Saved data entries
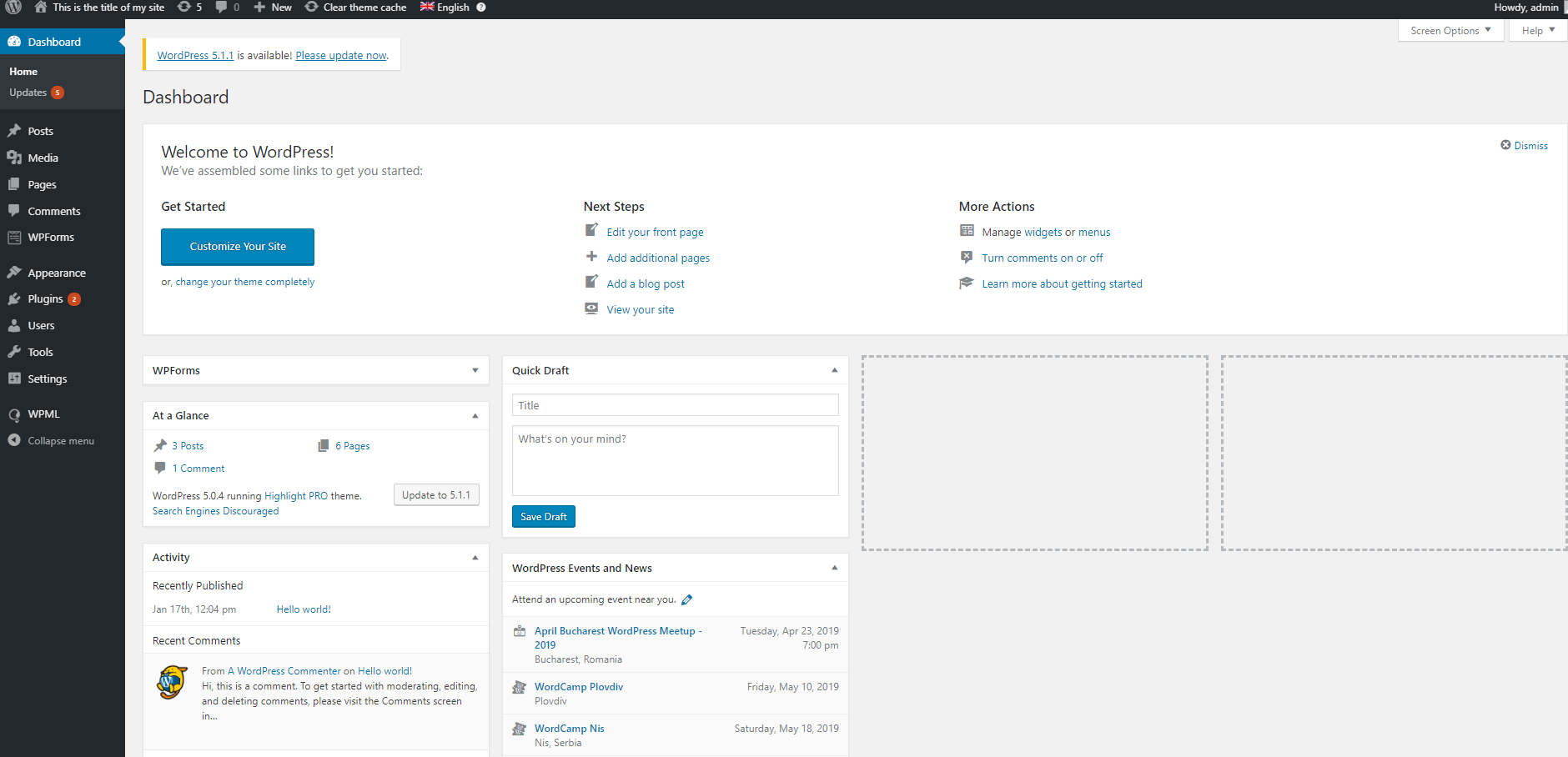Click the Quick Draft Title field
Image resolution: width=1568 pixels, height=757 pixels.
(675, 405)
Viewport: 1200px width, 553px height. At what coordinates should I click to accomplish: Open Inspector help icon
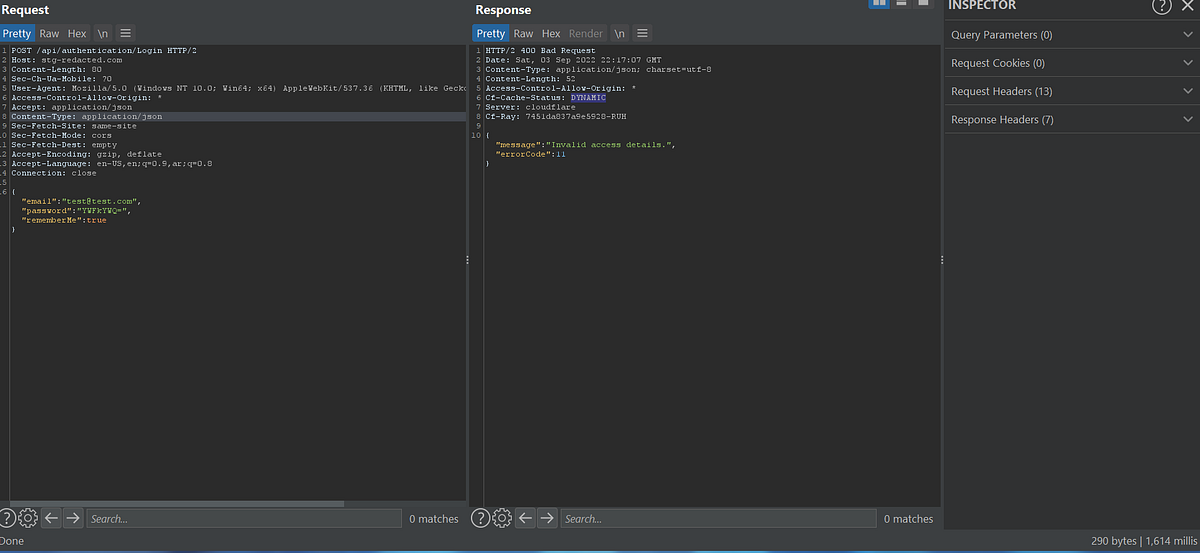1161,6

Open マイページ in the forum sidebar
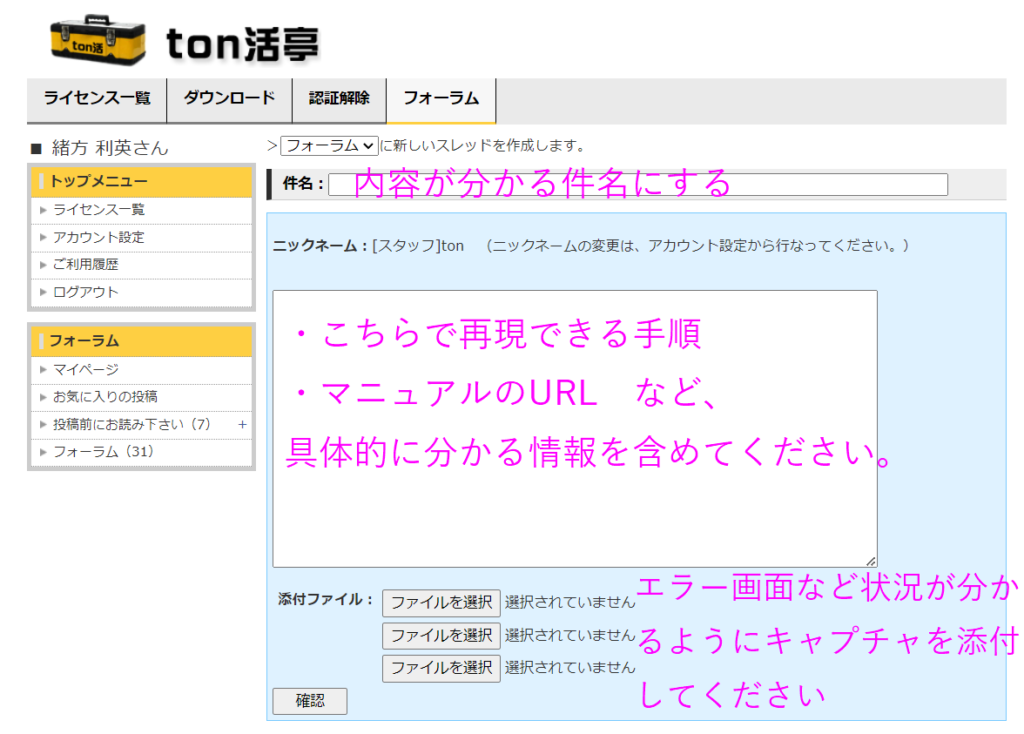coord(86,370)
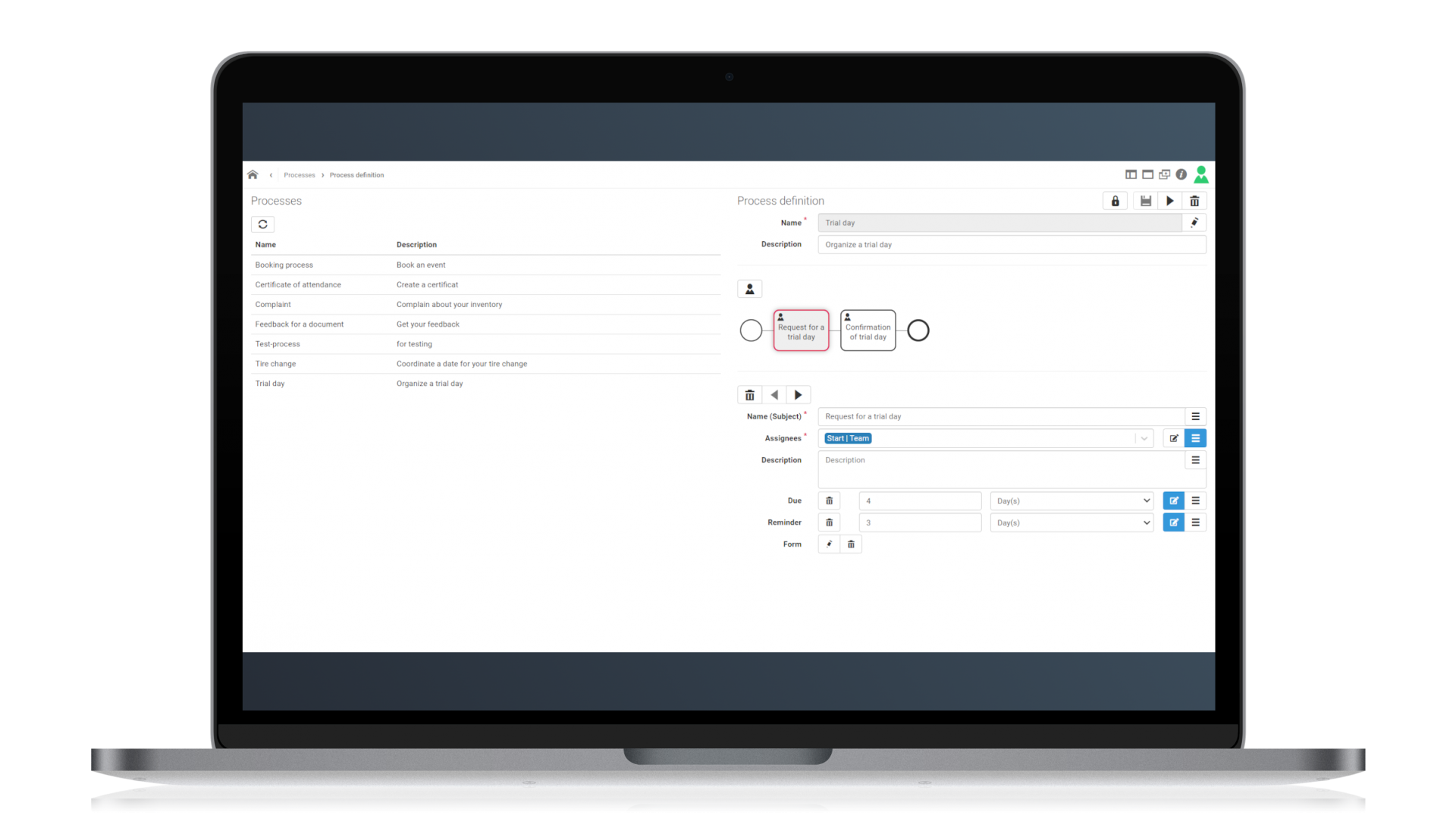Move the task step left
Viewport: 1456px width, 837px height.
click(x=774, y=395)
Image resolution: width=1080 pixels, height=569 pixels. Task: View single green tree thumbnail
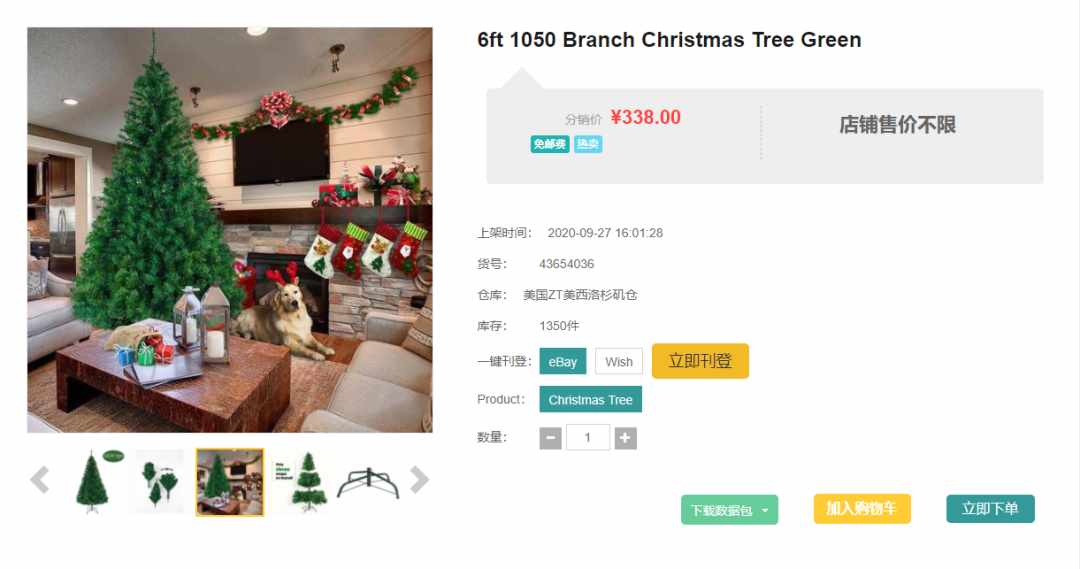pos(97,482)
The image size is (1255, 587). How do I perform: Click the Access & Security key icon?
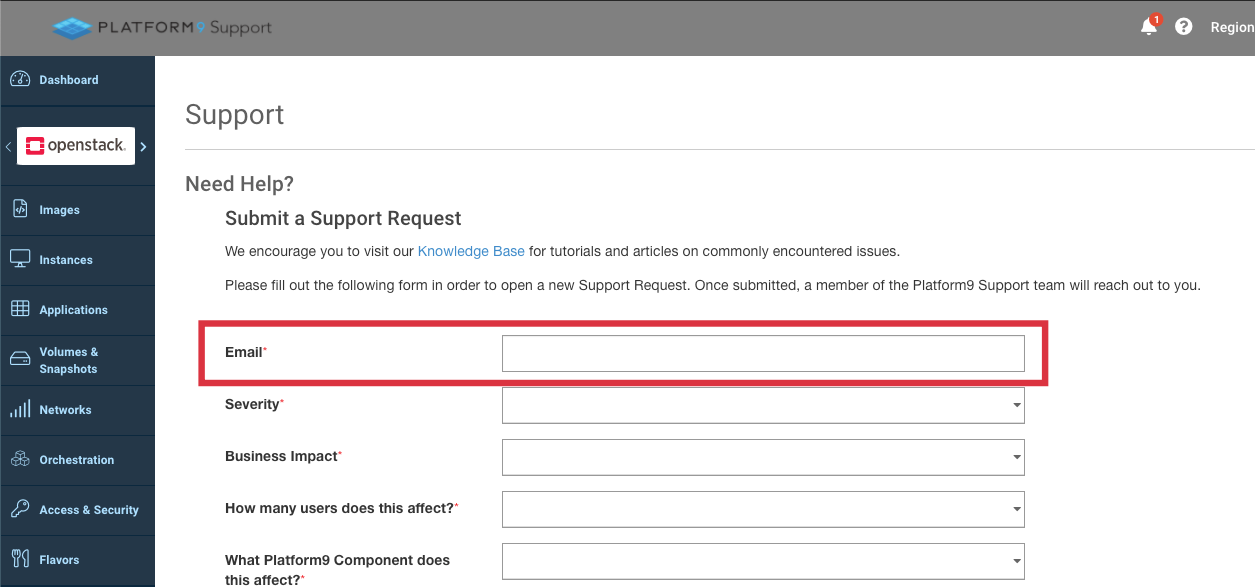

**AIM OF THE TASK:** Please retype exactly the lines from the line containing "Open マイページ in the forum sidebar" through the final line of the records above, inclusive, leaving out any pictures.

**OUTPUT OF THE TASK:**
Open マイページ in the forum sidebar
coord(86,370)
Move the task step left
Viewport: 1456px width, 837px height.
click(x=774, y=395)
Image resolution: width=1080 pixels, height=569 pixels. Task: View single green tree thumbnail
pos(97,482)
The image size is (1255, 587). How do I perform: Click the Access & Security key icon?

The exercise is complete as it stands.